Make sure there are no errors or warnings in the startup log at this time.


Put Cassandra in background

We started Cassandra in the foreground with -f so that we can see any output from the startup.

Next, suspend the running foreground job with (this doesn't terminate, it just pauses): Ctrl+z

Run the jobs command to verify that Cassandra indeed has stopped (notice job #s on left):
techlabs@cassandraN1:~/apache-cassandra-0.7.0$ jobs
[1]+  Stopped                 sudo bin/cassandra -f



Then restart the suspended Cassandra job in background:

techlabs@cassandraN1:~/apache-cassandra-0.7.0$ bg %1
[1]+ sudo bin/cassandra -f &

techlabs@cassandraN1:~/apache-cassandra-0.7.0$ jobs
[1]+  Running                 sudo bin/cassandra -f &



If needed, bring the background job to foreground: fg %1

If needed, kill a job with: kill %job# (example: kill %2)

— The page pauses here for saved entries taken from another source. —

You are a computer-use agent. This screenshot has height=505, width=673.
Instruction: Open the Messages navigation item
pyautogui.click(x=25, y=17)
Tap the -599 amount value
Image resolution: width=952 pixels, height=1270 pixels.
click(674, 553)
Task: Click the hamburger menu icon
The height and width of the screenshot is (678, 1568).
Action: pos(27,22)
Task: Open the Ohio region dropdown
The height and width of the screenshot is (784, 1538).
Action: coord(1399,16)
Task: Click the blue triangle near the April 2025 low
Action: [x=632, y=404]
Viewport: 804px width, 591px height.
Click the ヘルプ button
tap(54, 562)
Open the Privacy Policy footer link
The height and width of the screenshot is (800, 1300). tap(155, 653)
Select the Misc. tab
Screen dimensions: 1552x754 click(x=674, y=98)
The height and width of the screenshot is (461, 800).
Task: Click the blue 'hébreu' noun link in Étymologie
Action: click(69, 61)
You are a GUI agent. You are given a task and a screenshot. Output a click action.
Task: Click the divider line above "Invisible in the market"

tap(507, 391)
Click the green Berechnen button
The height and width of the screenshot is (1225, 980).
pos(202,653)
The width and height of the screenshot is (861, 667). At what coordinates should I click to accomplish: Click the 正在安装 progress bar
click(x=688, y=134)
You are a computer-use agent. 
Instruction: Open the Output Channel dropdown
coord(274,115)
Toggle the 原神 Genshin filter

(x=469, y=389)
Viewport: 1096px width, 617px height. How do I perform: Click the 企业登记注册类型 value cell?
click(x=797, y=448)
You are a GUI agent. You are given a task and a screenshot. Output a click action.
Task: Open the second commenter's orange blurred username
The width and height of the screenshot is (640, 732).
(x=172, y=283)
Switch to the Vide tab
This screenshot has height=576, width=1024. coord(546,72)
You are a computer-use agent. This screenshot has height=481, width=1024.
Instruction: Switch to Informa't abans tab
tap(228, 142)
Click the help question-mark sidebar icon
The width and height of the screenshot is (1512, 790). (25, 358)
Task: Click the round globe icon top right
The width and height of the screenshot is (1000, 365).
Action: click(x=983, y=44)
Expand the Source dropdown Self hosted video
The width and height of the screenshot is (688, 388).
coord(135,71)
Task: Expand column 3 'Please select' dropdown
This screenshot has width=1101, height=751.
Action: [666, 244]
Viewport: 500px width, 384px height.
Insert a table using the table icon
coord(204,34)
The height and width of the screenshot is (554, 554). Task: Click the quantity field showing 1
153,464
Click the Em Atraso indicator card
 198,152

Note: If you didn't start Cassandra from the same terminal that you attempt to kill it from, you can use the method below to terminate Cassandra.

techlabs@cassandraN1:~/apache-cassandra-0.7.0$ sudo netstat -anp | grep 8080
tcp        0      0 0.0.0.0:8080            0.0.0.0:*               LISTEN      5445/java
techlabs@cassandraN1:~/apache-cassandra-0.7.0$ sudo kill 5445

You can check that Cassandra has stopped by running the netstat command again. You should get no output.

Ctrl+c kills a foreground job (send a SIGQUIT signal to the process).


You now have a running one node cluster of Cassandra!